══ EXCERPTED PASSAGE ══
Next: , Previous: , Up: Performance  


4.3 Sparse Heap Files

To be frugal with storage resources, pm-gawk’s heap file should be created as a sparse file: a file whose logical size is larger than its storage resource footprint. Modern file systems support sparse files, which are easy to create using the truncate tool shown in our examples.

Let’s first create a conventional non-sparse file using echo:

        $ echo hi > dense
        $ ls -l dense
        -rw-rw-r--. 1 me me 3 Aug  5 23:08 dense
        $ du -h dense
        4.0K    dense

The ls utility reports that file dense is three bytes long (two for the letters in “hi” plus one for the newline). The du utility reports that this file consumes 4 KiB of storage—one block of disk, as small as a non-sparse file’s storage footprint can be. Now let’s use truncate to create a logically enormous sparse file and check its physical size:

        $ truncate -s 1T sparse
        $ ls -l sparse
        -rw-rw-r--. 1 me me 1099511627776 Aug  5 22:33 sparse
        $ du -h sparse
        0       sparse

Whereas ls reports the logical file size that we expect (one TiB or 2 raised to the power 40 bytes), du reveals that the file occupies no storage whatsoever. The file system will allocate physical storage resources beneath this file as data is written to it; reading unwritten regions of the file yields zeros.
═══
▶ TASKS TO COMPLETE:
1) In the sparse heap files section, what does reading unwritten regions of a sparse file yield?
2) From the sparse heap files section, extract the passage between "Next: , Previous: , Up: Performance" and "in our examples.", inclusive.
Draw only on the sparse heap files section for what comes next.
══ DATASET EXTRACT ══
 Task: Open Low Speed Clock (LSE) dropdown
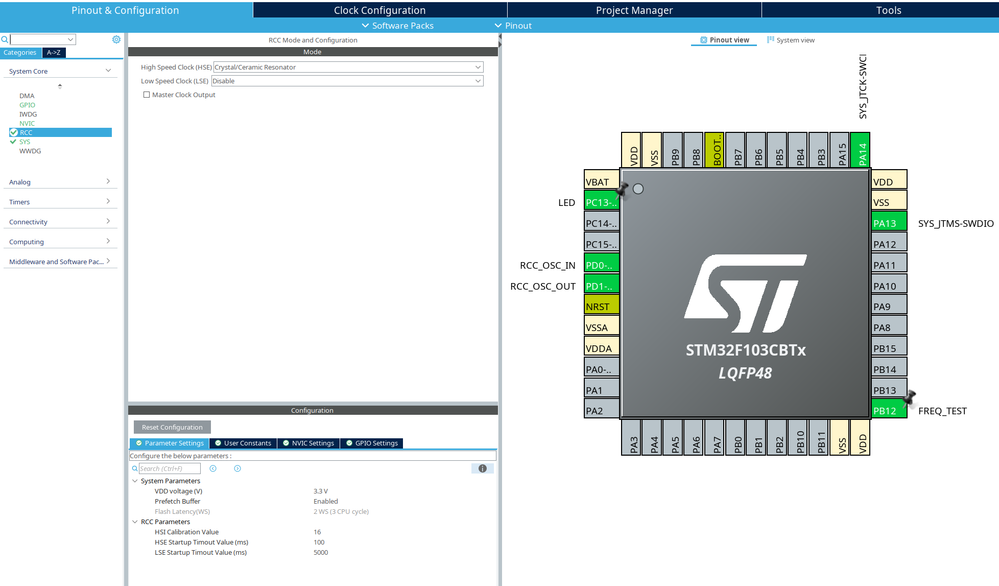click(x=347, y=81)
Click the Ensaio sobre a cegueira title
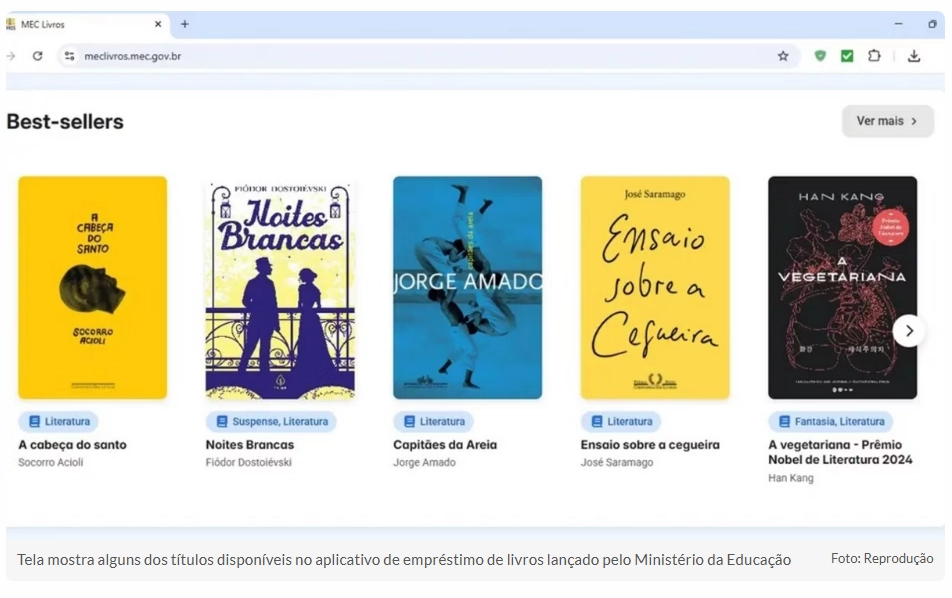 [x=649, y=445]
═══
▶ RESULTS OF THE EXERCISE:
1) Zeros.

2)
Next: , Previous: , Up: Performance  


4.3 Sparse Heap Files

To be frugal with storage resources, pm-gawk’s heap file should be created as a sparse file: a file whose logical size is larger than its storage resource footprint. Modern file systems support sparse files, which are easy to create using the truncate tool shown in our examples.